I'm not going to lie: the ridiculous success of the Keeneland November Sale caught me off guard. After attending the Fasig-Tipton July Select Yearling Sale and keeping close tabs on the most important sale of the year, the Keeneland September Sale, I saw much of the same as the last few years: Buyers stll shelled out for the highest quality, but everything less than the cream of the crop still suffered in terms of the price at which the hammer fell.
But this sale was ridiculously good. November is where we usually dabble in that we are selling a handful of mares and weanlings and buy a few as well. Typically, you can identify a dozen or so mares in foal that you know will be in your price range and maybe you get lucky and take home 1 or 2. But as I talked to our agent and those others that I knew were in attendance (unfortunately my day job got in the way this year; damn bills) mares were going for 2 to 3 times their reserve, which is crazy and shows that it caught everyone off guard. I can say that most of the mares in foal went for too much; people definitely over paid.
However, over paying isn't necessarily a bad thing. It probably just indicates another change in the equilibrium between supply and demand. The one big point that the talking heads keep hitting on is the smaller foal crops since the Crash of 2008 have yielded. While I keep banging the drum that the mares that are not bred now were the lowest quality ones where the profit margins would have disappeared for breeding purposes once the prices crashed, most are not listening. There is no such thing as national autarky when it comes to breeding. There is a worldwide market for the best quality bloodstock.

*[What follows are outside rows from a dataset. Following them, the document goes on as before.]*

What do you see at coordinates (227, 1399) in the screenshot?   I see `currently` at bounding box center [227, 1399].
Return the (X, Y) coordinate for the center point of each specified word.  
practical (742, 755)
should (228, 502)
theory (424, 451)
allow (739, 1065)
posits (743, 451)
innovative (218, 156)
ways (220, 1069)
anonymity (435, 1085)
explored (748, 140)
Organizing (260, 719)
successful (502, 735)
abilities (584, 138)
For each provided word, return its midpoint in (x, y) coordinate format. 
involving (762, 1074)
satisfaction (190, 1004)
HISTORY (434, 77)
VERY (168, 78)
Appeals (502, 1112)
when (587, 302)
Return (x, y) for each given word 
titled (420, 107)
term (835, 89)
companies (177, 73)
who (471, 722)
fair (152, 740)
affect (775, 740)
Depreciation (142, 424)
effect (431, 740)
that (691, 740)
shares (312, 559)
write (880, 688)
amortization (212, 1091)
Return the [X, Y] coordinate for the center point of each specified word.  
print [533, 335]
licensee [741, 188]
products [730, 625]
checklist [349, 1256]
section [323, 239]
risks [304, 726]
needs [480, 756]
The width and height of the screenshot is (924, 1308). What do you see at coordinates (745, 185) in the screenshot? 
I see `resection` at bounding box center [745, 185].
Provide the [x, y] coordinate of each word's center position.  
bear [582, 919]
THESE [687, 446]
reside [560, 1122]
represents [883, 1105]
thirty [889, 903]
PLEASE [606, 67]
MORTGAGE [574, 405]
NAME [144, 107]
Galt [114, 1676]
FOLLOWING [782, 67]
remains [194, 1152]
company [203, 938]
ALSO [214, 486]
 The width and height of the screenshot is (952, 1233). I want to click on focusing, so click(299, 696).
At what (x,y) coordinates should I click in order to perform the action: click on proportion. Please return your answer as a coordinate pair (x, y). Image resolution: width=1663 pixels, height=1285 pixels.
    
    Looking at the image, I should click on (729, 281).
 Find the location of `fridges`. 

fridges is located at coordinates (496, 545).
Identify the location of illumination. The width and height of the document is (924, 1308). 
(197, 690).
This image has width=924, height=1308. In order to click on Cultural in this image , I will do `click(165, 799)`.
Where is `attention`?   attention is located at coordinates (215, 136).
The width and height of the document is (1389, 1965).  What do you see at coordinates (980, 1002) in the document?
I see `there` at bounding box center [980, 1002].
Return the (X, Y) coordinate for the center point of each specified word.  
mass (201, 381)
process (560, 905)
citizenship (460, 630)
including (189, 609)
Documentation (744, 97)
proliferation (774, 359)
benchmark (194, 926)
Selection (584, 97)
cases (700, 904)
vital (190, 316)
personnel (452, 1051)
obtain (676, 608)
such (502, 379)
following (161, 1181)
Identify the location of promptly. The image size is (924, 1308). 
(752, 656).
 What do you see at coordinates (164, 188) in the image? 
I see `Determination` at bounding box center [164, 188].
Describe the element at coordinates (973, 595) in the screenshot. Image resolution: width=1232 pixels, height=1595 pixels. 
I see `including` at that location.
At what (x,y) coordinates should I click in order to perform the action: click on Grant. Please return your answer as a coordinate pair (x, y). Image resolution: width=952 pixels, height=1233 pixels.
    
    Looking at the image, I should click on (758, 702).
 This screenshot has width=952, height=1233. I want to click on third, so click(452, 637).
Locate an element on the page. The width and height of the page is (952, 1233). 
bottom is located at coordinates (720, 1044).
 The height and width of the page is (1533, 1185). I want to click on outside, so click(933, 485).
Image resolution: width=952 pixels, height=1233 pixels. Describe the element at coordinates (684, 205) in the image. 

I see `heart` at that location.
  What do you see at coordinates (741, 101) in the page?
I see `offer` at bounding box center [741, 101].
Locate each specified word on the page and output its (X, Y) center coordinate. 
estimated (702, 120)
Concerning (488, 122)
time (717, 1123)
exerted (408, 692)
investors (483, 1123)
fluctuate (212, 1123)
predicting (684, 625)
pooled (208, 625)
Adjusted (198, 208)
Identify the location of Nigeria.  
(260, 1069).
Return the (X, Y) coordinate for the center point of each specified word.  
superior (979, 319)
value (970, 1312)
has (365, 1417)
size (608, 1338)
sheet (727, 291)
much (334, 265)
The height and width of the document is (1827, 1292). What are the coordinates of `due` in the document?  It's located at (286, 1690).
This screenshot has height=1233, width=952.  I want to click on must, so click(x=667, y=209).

The hidden point behind the shrinking foal crop, which looks like it may have stabilized, is not that there are less horses. Really it means that there are fewer broodmares. When our prices crashed, the big players (and I mean Americans, Euros, Japanese, etc) still had the cash to buy, but now they could buy in bulk. The number of new buyers that popped up at Keeneland and Fasig-Tipton and OBS increasingly were of the foreign variety. When the Japanese or Chileans or Brazilians or Russians or Koreans buy a mare, she's gone. Countries that are making the concerted effort to build up their broodmare band and racing industry have a huge incentive to hold on to those mares and breed them in their own country.
Just take Korea as an example. They recently purchased Hansen (in my humble opinion, they can have him) to help establish a breeding program to rival their neighbors. They may have a long way to go, as Japan and Australia are world class programs, but the point is that they are trying. Increasingly you see "sent to Korea" or results from Korea within pedigrees. While not a top-notch contributor to the industry worldwide, they've siphoned off enough talent from the States that it makes an impact.
Therefore, with less broodmares, each broodmare prospect or mare in foal becomes that much more valuable. This year, one agent I know had orders for 30 broodmares. Due to the skyrocketing prices, he was able to fill 3 of those orders. That's crazy. In fact, a few of the commercial breeding operations that typically buy mares in foal, foal the mare, sell the baby, and resell the mare in foal again, had to resort to buying weanling fillies with the intent of breeding them eventually. That's a tough sell on the bottom line. That means you have the sale price, the costs of boarding the filly, training costs, and then ultimately the time it takes between investment and payoff.
The change in the dynamic of the market has caused a number of operations to shift foci. In lieu of pinhooking mares and babies, I know that some are looking at the tracks to claim for breeding purposes. Instead of finding bargains at the sale (no matter whether foals, yearling, or mares) you're looking to hold on to the mares you have now to sell the babies.
All of these developments are good ones. I'm not trying to disparage the most recent developments. Structrual changes in the industry are generally positive since these are the only means by which you can account for those minute (or grand) changes in both supply and demand. In breeding, there are no SEC rules arbitrarily set by disconnected regulators, no oversight to prevent major shifts in prices. Instead, you have a far purer form of economic indicators than the stock market is to the overall economy. Breeding and racing are integrally related in a sense that is far removed from the traditional, "you can't keep retiring colts at 3!" and "why not keep racing her?!?". Without the money from the breeding industry, THERE ARE NO HORSES. There are very, very few homebreds whose intent when bred to race and make money. The Phipps, Janneys, Repoles, Strawbridges, and royals of the world don't necessarily intend to make their income off of racing (because they don't need to, it's a hobby). But those breeders that make the decision to breed or leave a mare barren are the ones whose livelihood depends on what is happening within the sales ring.
In the end, the increases in prices cannot be a bad thing. The incentives to spend money in Lexington, whether in the auction ring or the stallion barn, encourage breeders to make a certain set of decisions. Changes in those decisions are neither good nor bad, but instead indicate some alteration to the delicate supply and demand balance. Now barring some sort of 2008-type crash, it seems that things are looking up. But we have seen how fickle the market can be. We've seen two years of steady increases and finally (FINALLY!) buyers opened up their pocketbooks. Let us hope for more of the same success in January and beyond.